Instructions to follow:
In the director biographies, what year was Dennis Polk promoted to Chief Operating Officer of SYNNEX?

Dennis Polk, 46, has served as a member of our Board of Directors since February 2012. Mr. Polk originally joined SYNNEX in 2002 as Senior Vice President of Corporate Finance and Chief Financial Officer. In 2006, he was promoted to Chief Operating Officer. Mr. Polk serves on the Board of Directors of Terreno Realty Corporation. At Terreno, Mr. Polk serves on the Audit Committee, Compensation Committee, and Nominating and Corporate Governance Committee. Before joining SYNNEX, Mr. Polk held executive positions at DoveBid Inc., a capital asset disposition services firm and Savoir Technology Group, Inc., a computer systems distributor and contract manufacturer. Mr. Polk started his career at Grant Thornton LLP, where he was an Audit Manager. A graduate of Santa Clara University, Mr. Polk received his Bachelor's Degree in Accounting and is a certified public accountant (inactive). As a current executive officer of SYNNEX and prior distribution and contract manufacturer executive, we believe that Mr. Polk contributes his leadership skills, distribution and operations knowledge, finance background, and business experience to our Board of Directors. In addition, we believe that Mr. Polk's membership on our Board of Directors helps to achieve the objective that its membership be composed of experienced and dedicated individuals with diversity of backgrounds, perspectives, skills and other individual qualities that contribute to Board heterogeneity.
Gregory Quesnel, 64, has served as a member of our Board of Directors since September 2005. Mr. Quesnel served as President and Chief Executive Officer and a member of the Board of Directors of CNF Inc. from 1998 until his retirement in July 2004. Prior to that, he served as Executive Vice President and Chief Financial Officer of CNF Inc. He joined CNF Inc. in 1975 following several years of professional experience with major corporations in the petroleum and wood products industries. Mr. Quesnel serves on the Boards of Directors of Potlatch Corporation and Ross Stores, Inc. At Potlatch Mr. Quesnel serves as the Chairman of the Finance Committee and also is a member of the Audit Committee, Executive Compensation and Personnel Policies Committee, and the Nominating and Corporate Governance Committee. Mr. Quesnel serves as the Chairman of the Audit Committee for Ross Stores and also serves on its Nominating and Corporate Governance Committee. Mr. Quesnel received a Bachelor of Science degree in Finance from the University of Oregon and holds a Master of Business Administration from the University of Portland. As a former executive officer and member of the Board of

4



Directors of CNF Inc. and an Audit Committee financial expert, we believe that Mr. Quesnel contributes his leadership skills, transportation and logistics knowledge, finance background, and business experience to our Board of Directors. In addition, we believe that Mr. Quesnel's membership on our Board of Directors helps to achieve the objective that its membership be composed of experienced and dedicated individuals with diversity of backgrounds, perspectives, skills and other individual qualities that contribute to Board heterogeneity.

Text and item location entries
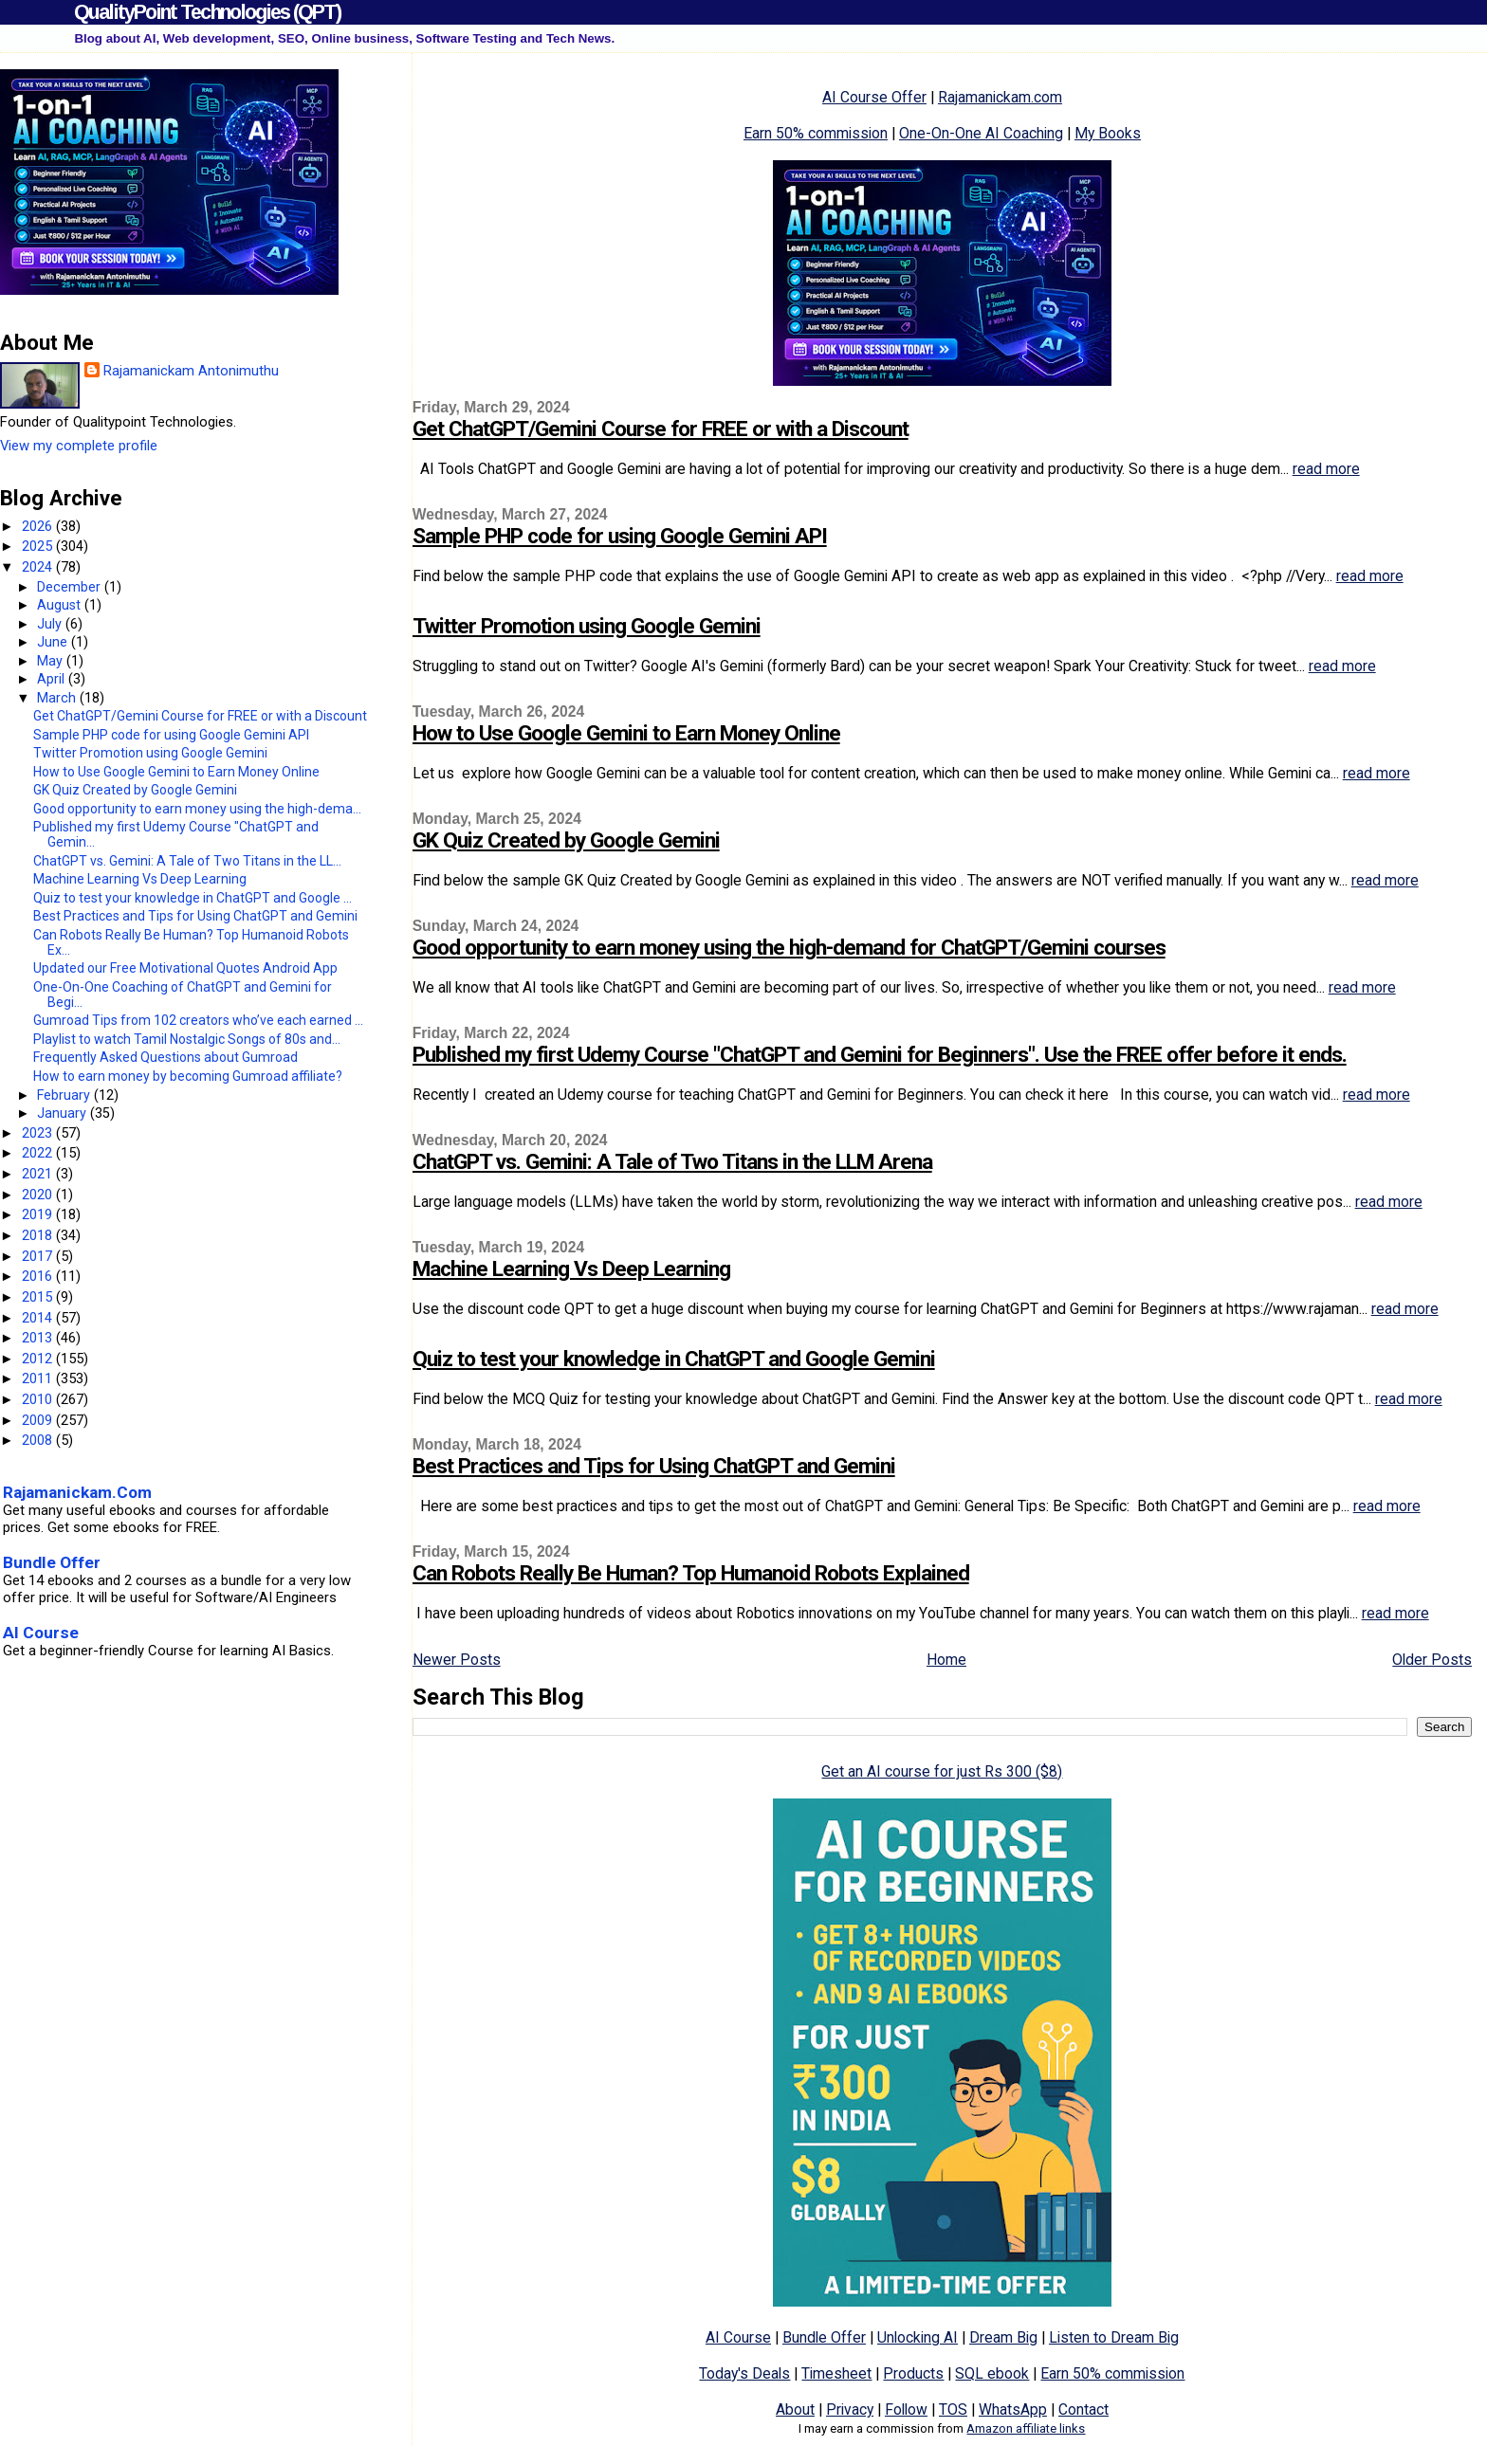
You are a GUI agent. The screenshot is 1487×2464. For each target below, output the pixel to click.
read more (1326, 469)
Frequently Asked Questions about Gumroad (165, 1057)
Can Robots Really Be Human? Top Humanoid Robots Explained (691, 1573)
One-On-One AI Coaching (981, 133)
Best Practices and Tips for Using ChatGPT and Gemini (654, 1466)
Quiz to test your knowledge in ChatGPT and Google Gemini (674, 1359)
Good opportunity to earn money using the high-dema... (197, 808)
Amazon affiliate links (1025, 2428)
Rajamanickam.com (1000, 97)
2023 (39, 1132)
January (63, 1113)
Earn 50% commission (816, 133)
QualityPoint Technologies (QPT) (207, 12)
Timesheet (836, 2373)
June (54, 641)
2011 (39, 1378)
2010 (39, 1399)
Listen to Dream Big (1114, 2337)
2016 (39, 1276)
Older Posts (1432, 1660)
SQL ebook (992, 2373)
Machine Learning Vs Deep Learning (571, 1269)
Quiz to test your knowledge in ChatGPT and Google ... (192, 897)
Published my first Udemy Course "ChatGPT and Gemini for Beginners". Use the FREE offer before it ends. (880, 1055)
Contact (1083, 2409)
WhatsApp (1013, 2409)
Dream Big (1003, 2337)
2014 (39, 1317)
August (60, 604)
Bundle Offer (824, 2337)
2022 (39, 1152)
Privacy (849, 2409)
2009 (39, 1420)
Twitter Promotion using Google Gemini (587, 626)
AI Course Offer (874, 97)
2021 (39, 1173)
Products (913, 2373)
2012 (39, 1358)
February (65, 1095)
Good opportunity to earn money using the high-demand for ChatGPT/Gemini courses (789, 947)
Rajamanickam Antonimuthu (191, 370)
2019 (39, 1214)
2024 (39, 566)
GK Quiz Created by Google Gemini (566, 840)
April (52, 678)
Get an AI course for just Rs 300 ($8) (941, 1771)
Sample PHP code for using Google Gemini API (620, 536)
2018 (39, 1235)
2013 (39, 1337)
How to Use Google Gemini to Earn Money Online (626, 733)
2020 (39, 1194)
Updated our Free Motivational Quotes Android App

Answer below:
2006